По центральным улицам на большой скорости разъезжали грузовики с чернорубашечниками: на них были стальные каски, в руках – ружья и черные знамена с изображением черепа, вышитым серебром. Зенгвилл не хотел верить, что эти юноши, эти мальчишки и составляли знаменитые штурмовые отряды Муссолини, такие стремительные и такие жестокие в бою. «Чего нельзя простить фашистам, – говорил он, – так это применение насилия». Но революционная армия Муссолини не была Армией спасения, а ножи и ручные гранаты были у чернорубашечников не для того, чтобы заниматься благотворительностью, а для того, чтобы вести гражданскую войну. Люди, отрицающие применение фашистами насилия и желающие выдать их за последователей Руссо и Толстого, – это те же больные высокопарностью, красноречием и литературой люди, которые хотели бы уверить нас, будто Муссолини – древний римлянин, средневековый кондотьер или властитель эпохи Возрождения с белыми холеными руками отравителя и неоплатоника. Последователи Руссо и Толстого под водительством древнего римлянина могут совершить не революцию, а в лучшем случае нечто, смахивающее на комедию; они не могут даже захватить власть в стране с либеральным правительством. «Вы не лицемер, – сказал мне Зенгвилл, – но можете ли вы наглядно доказать мне, что эта революция – не комедия?»
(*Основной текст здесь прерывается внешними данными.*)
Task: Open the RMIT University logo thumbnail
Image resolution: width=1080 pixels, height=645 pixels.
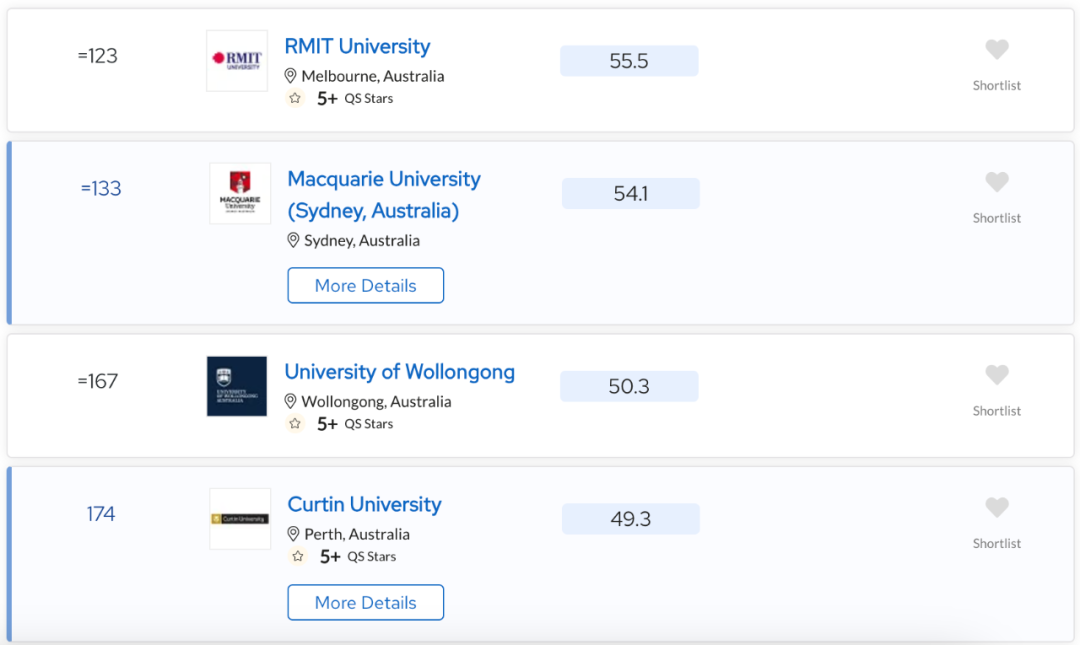Action: click(x=237, y=61)
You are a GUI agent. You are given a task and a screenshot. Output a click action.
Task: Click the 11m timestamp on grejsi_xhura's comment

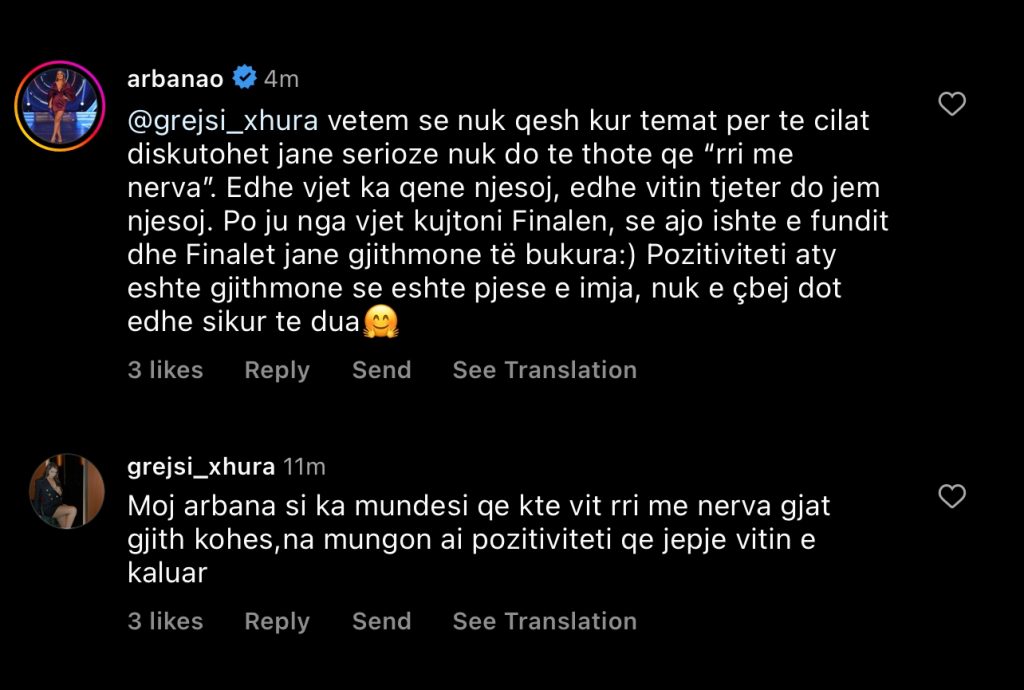point(304,467)
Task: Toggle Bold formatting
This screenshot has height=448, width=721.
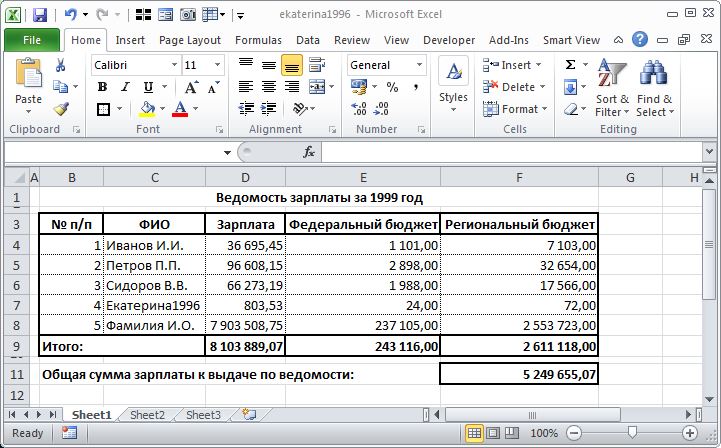Action: (103, 86)
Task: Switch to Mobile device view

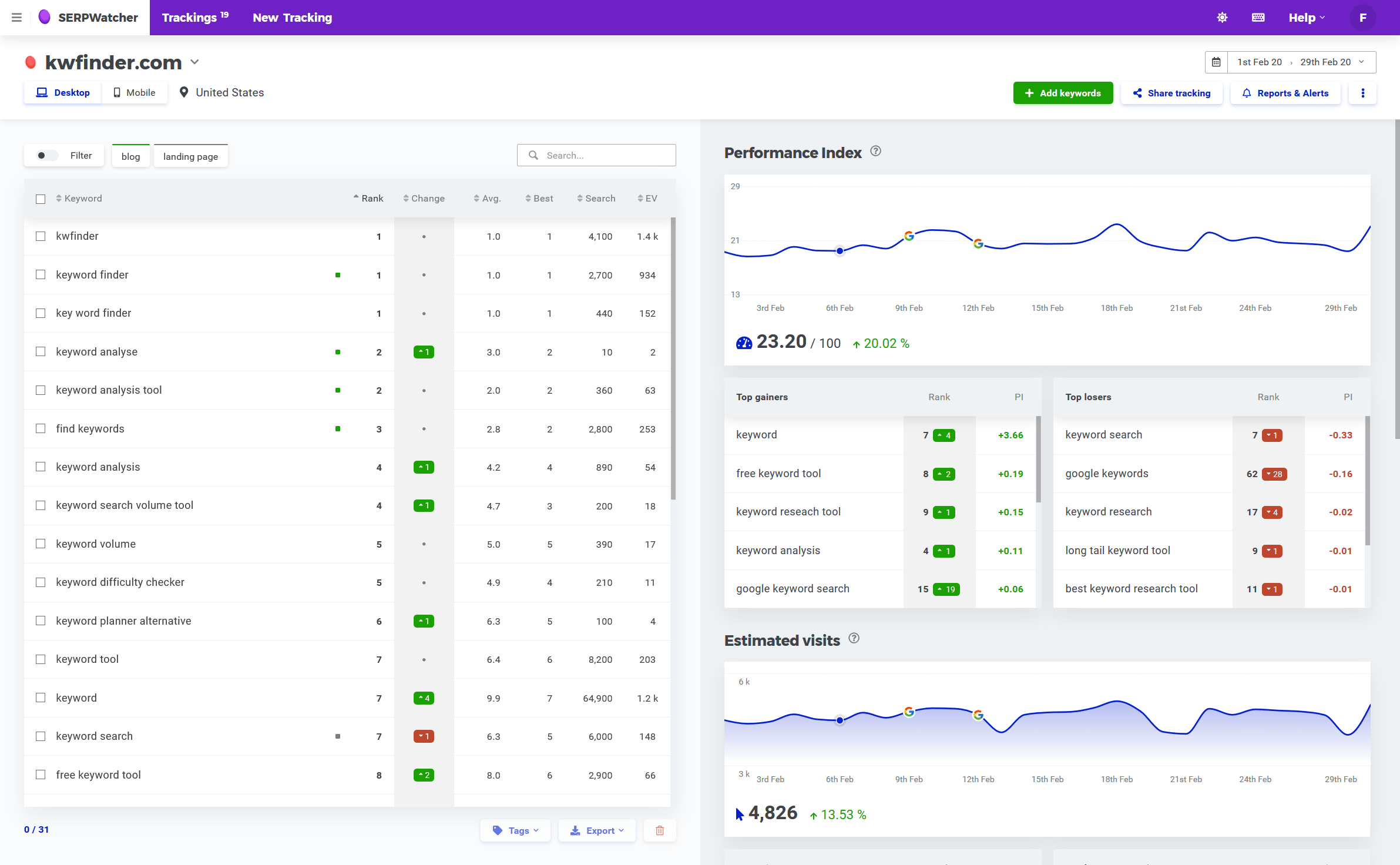Action: 135,92
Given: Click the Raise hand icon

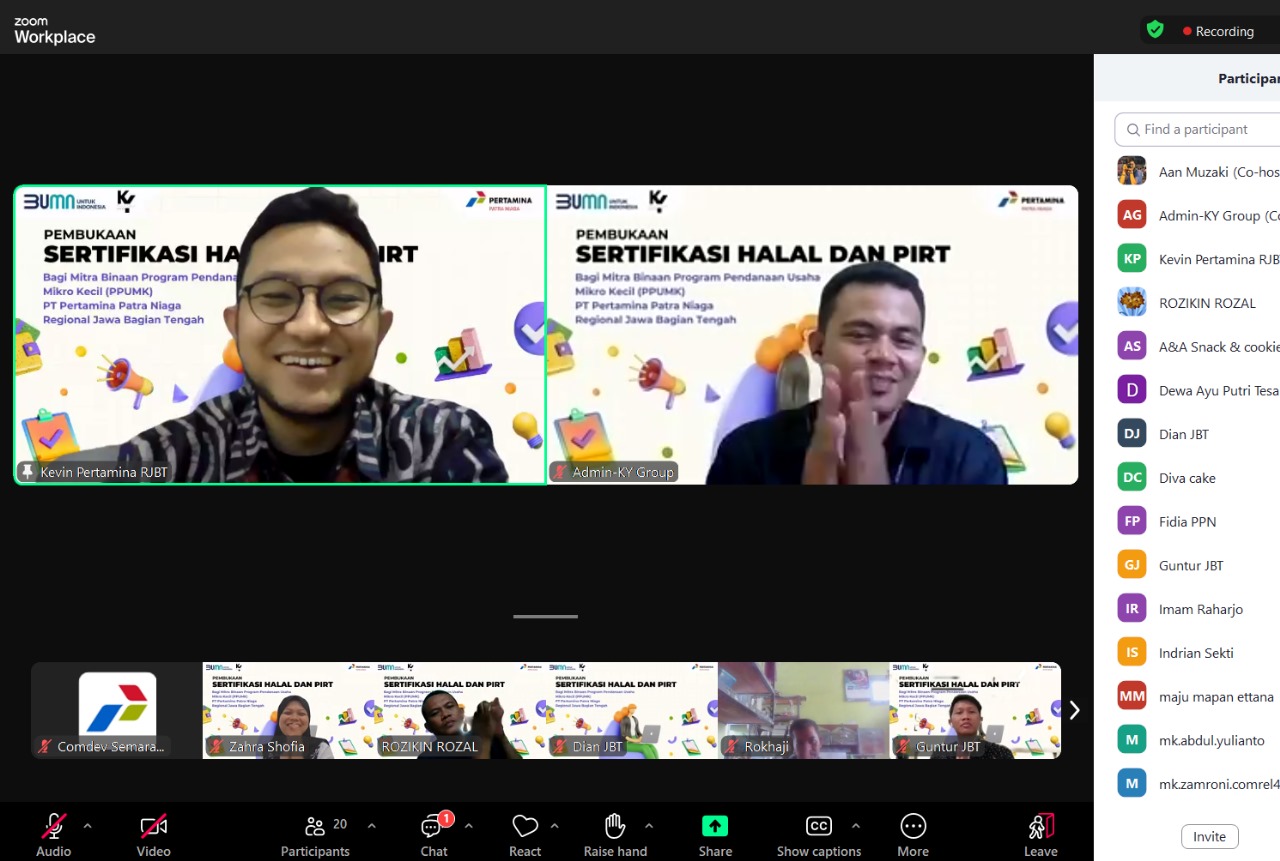Looking at the screenshot, I should (615, 827).
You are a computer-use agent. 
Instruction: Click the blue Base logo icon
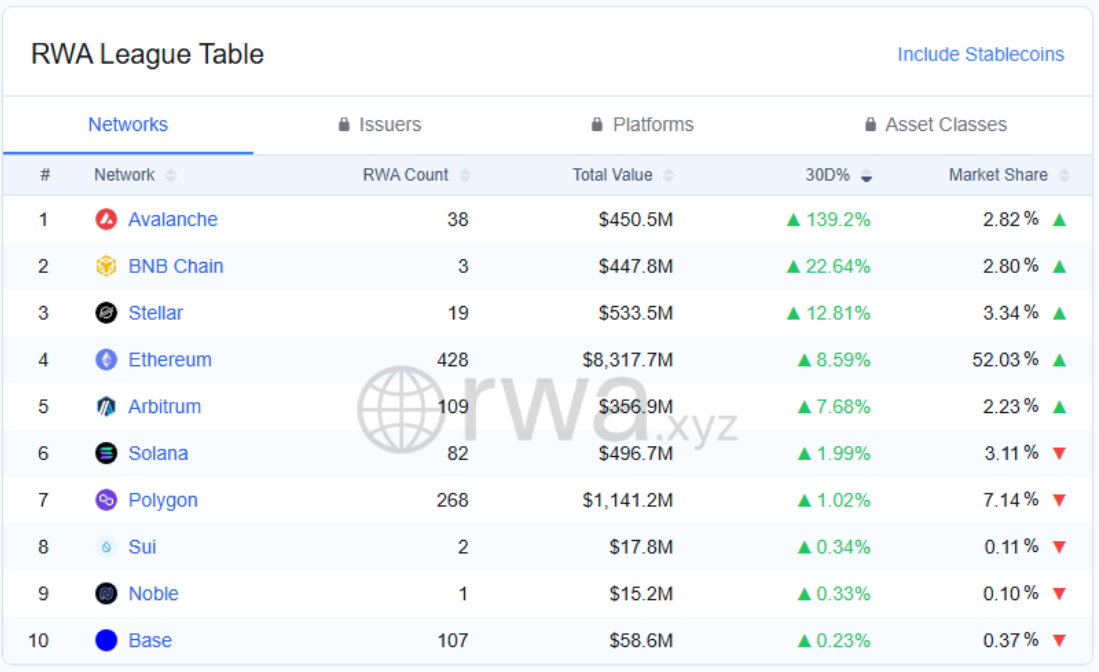(106, 640)
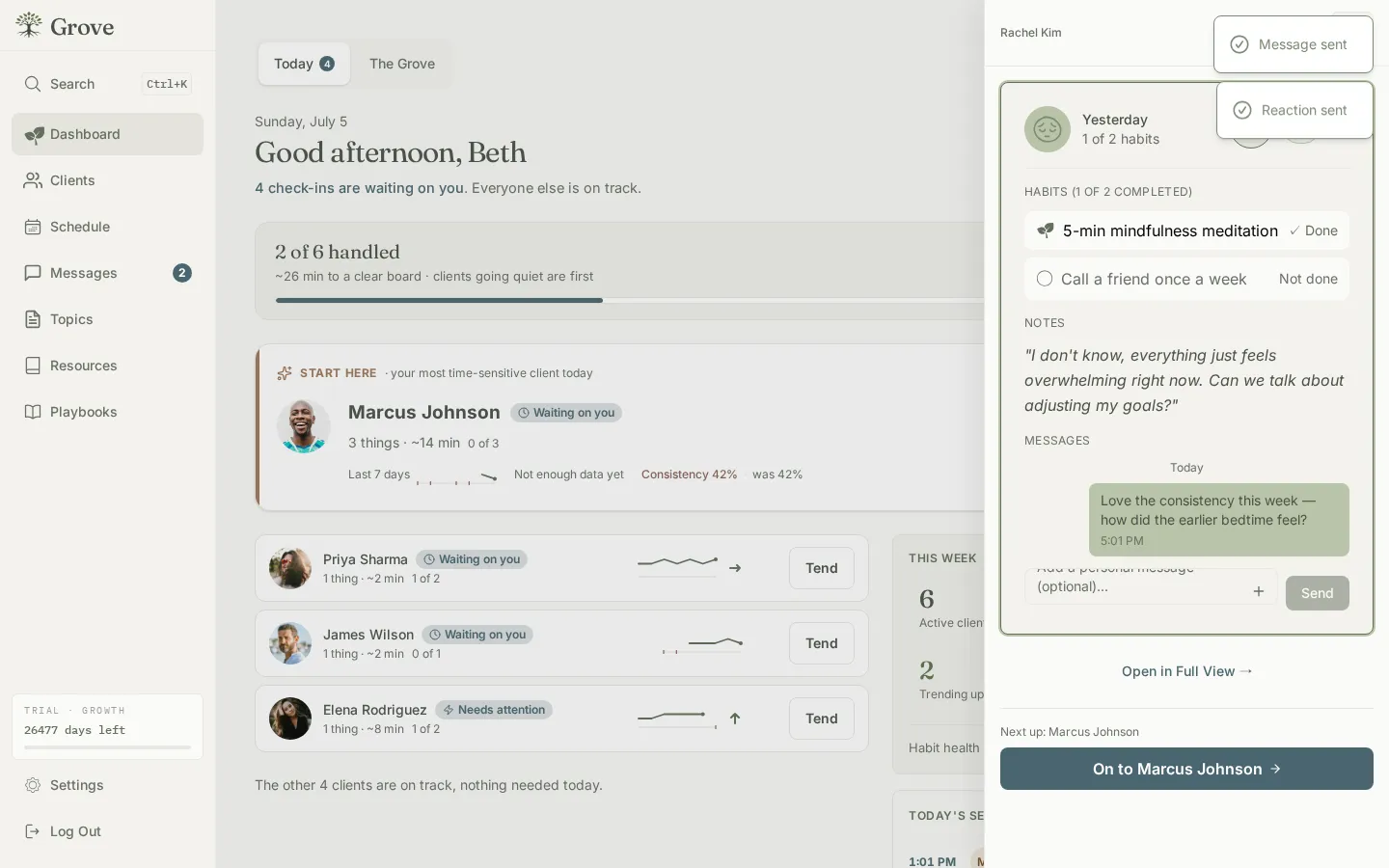
Task: Open Messages chat bubble icon
Action: [33, 273]
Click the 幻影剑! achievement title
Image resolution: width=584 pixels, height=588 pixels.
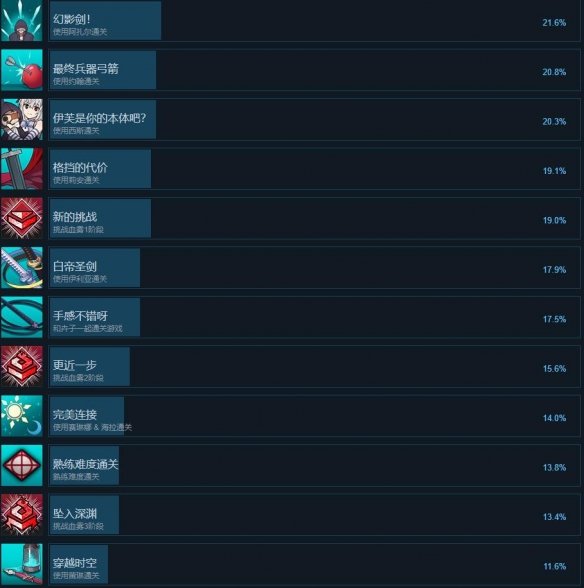click(x=71, y=19)
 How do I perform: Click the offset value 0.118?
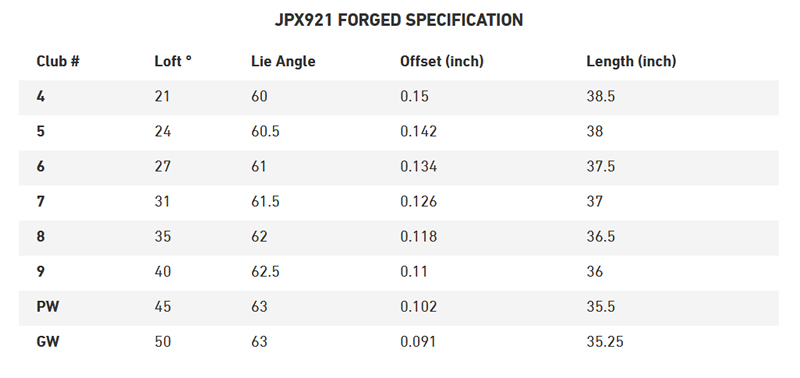click(x=418, y=237)
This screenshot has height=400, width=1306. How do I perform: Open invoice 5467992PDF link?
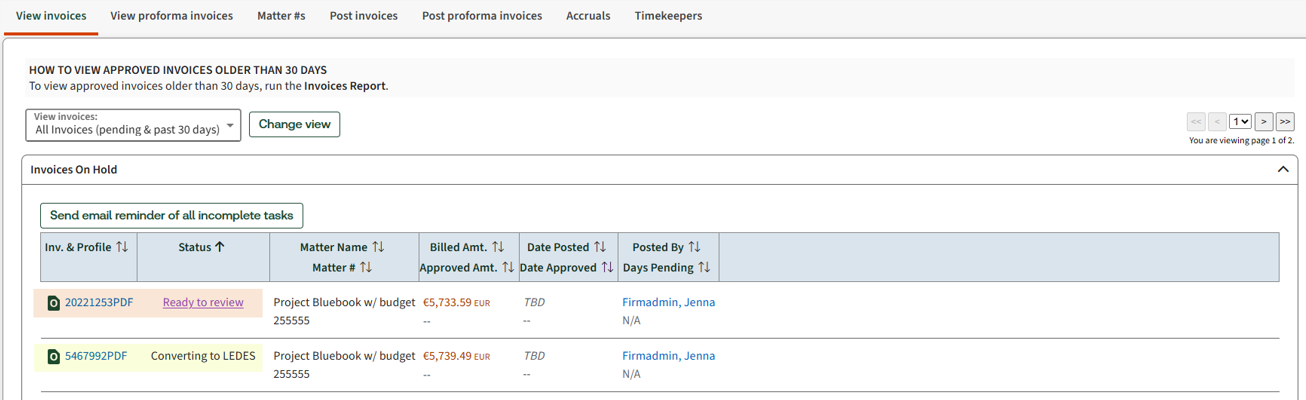96,356
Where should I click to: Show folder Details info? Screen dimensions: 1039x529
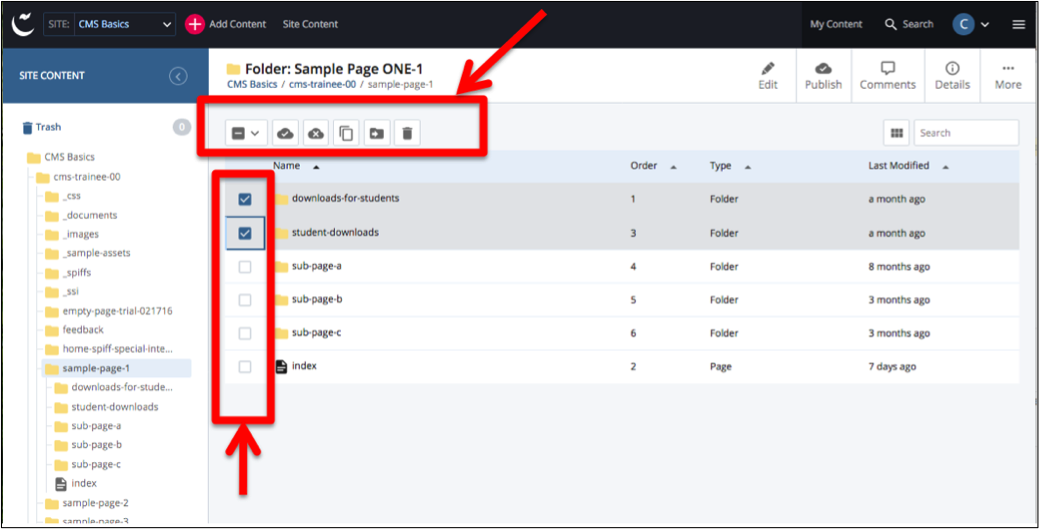coord(952,76)
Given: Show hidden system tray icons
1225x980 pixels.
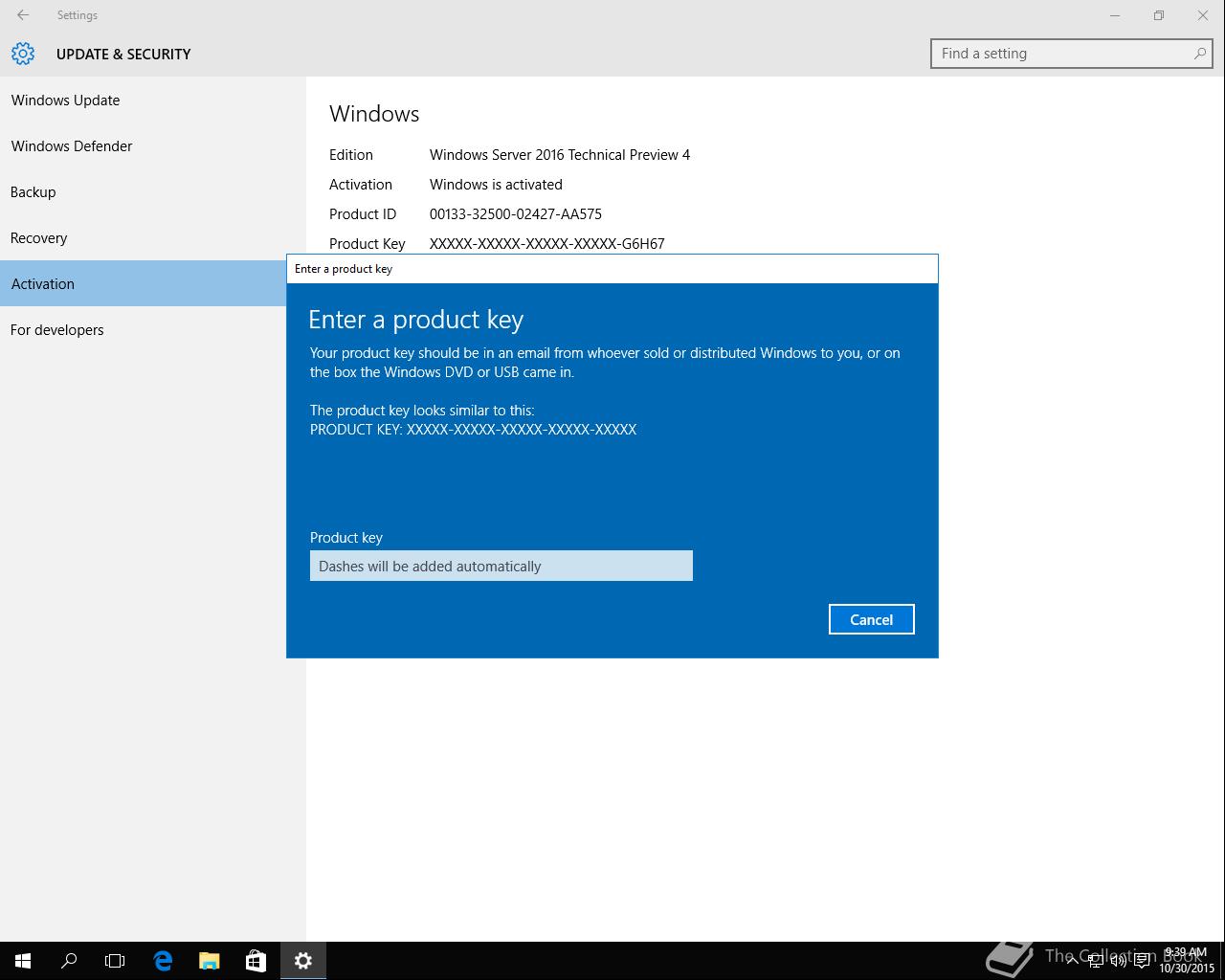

Я предложил ему этим же вечером поехать со мной и увидеть своими глазами то, что я называл фашистской машиной восстания.
Чернорубашечники с налета заняли все стратегические пункты города и области, а именно: узлы технических коммуникаций, газораспределители, электростанции, почтамт, телефон и телеграф, мосты и вокзалы. Политические и военные власти были захвачены врасплох этим внезапным натиском. Полиция после нескольких безуспешных попыток выбить фашистов из зданий вокзала, почтамта, телефонной станции и телеграфа, укрылась во дворце Медичи-Риккарди, где помещалась префектура и где некогда жил Лоренцо Великолепный; здания охраняли подразделения карабинеров и королевской гвардии с двумя броневиками. Оказавшись в осажденной префектуре, префект Периколи не мог связаться ни с правительством, ни с руководителями города и области: телефонные линии были перерезаны, а расположившиеся в соседних домах фашистские пулеметчики держали под прицелом все выходы из дворца. Войска гарнизона, пехотные, артиллерийские, кавалерийские части перешли на казарменное положение: военные власти пока соблюдали благосклонный нейтралитет. Но полагаться на этот нейтралитет нельзя было: если бы положение не прояснилось за двадцать четыре часа, то следовало ожидать, что командующий корпусом князь Гонзага возьмет инициативу в свои руки и восстановит порядок всеми возможными средствами. Столкновение с армией могло бы иметь для революции тяжелейшие последствия. Флоренция, наряду с Пизой и Болоньей, – это ключ к железнодорожному сообщению между севером и югом Италии. Чтобы обеспечить передвижение сил фашистов с севера в район Рима, нужно было любой ценой удержать главный стратегический пункт центральной Италии: а потом отряды чернорубашечников, идущие на столицу, заставят правительство передать власть Муссолини. Было только одно средство удержать Флоренцию: выиграть время.